Con Paolo Secco, presidente della ACSM, l’azienda che si occupa di energia in Primiero e Vanoi, abbiamo fatto visita al moderno impianto di teleriscaldamento che utilizza la massa legnosa ricavata dalla ricrescita naturale delle foreste e dagli scarti di lavorazione ed abbiamo provato la guida delle auto elettriche che la Spa ha acquistato per diffondere una nuova cultura della mobilità ad impatto zero.
Con questo mezzo, l’autonomia arriva ai 120 chilometri, abbiamo percorso le strade del Primiero per raggiungere gli impianti di risalita verso San Martino di Castrozza e Passo Rolle (anch’essi alimentati grazie alle centrali idroelettriche e quindi senza petrolio) fino a raggiungere, in val Canali, la sede del Parco naturale di Paneveggio, Pale di San Martino.
L’alleanza fra l’ambiente ed il turismo si respira all’interno di questa cornice che unisce la passione per la ricerca e la salvaguardia di questo ambiente naturale, con la cultura dell’accoglienza e la passione per la divulgazione scientifica. Un parco, ci viene sottolineato dal presidente Giacobbe Zortea, rappresenta anche un importante vettore di sviluppo del territorio contribuendo alla valorizzazione dei suoi prodotti a tutti i livelli.
Ne sono un esempio i formaggi del Caseificio del Primiero, con la celebre e decantata Tosela e il nostrano a crosta lavata, ai quali si aggiunge il consolidato impegno di questa struttura cooperativa nel presidio dell’immenso patrimonio malghivo di queste vallate.
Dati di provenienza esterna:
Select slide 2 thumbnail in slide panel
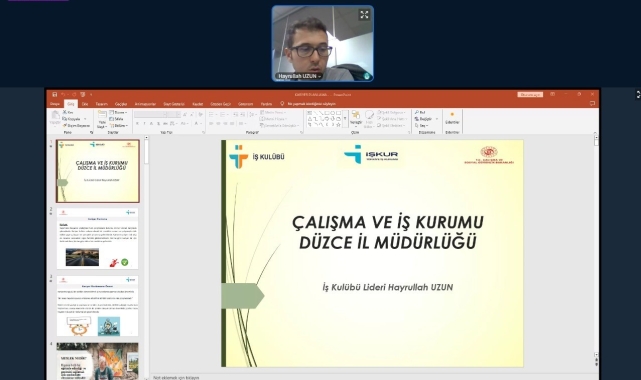The height and width of the screenshot is (380, 641). point(97,239)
Ultimi esempi del carattere turistico che è possibile trovare da queste parti li abbiamo rilevati nella visita all’agriturismo del Dalaip dei Pape e del ristorante Cant del Gal.
Esperienze che ci insegnano che spesso i piccoli numeri (pochi posti tavola e poche stanze ma grande simpatia e professionalità) possono rappresentare un punto di forza per proporre uno stile ed un’offerta in linea con un ambiente alpino che consenta all’ospite di vivere esperienze lontano dalle città, ma in un clima sereno, domestico, per non dire famigliare.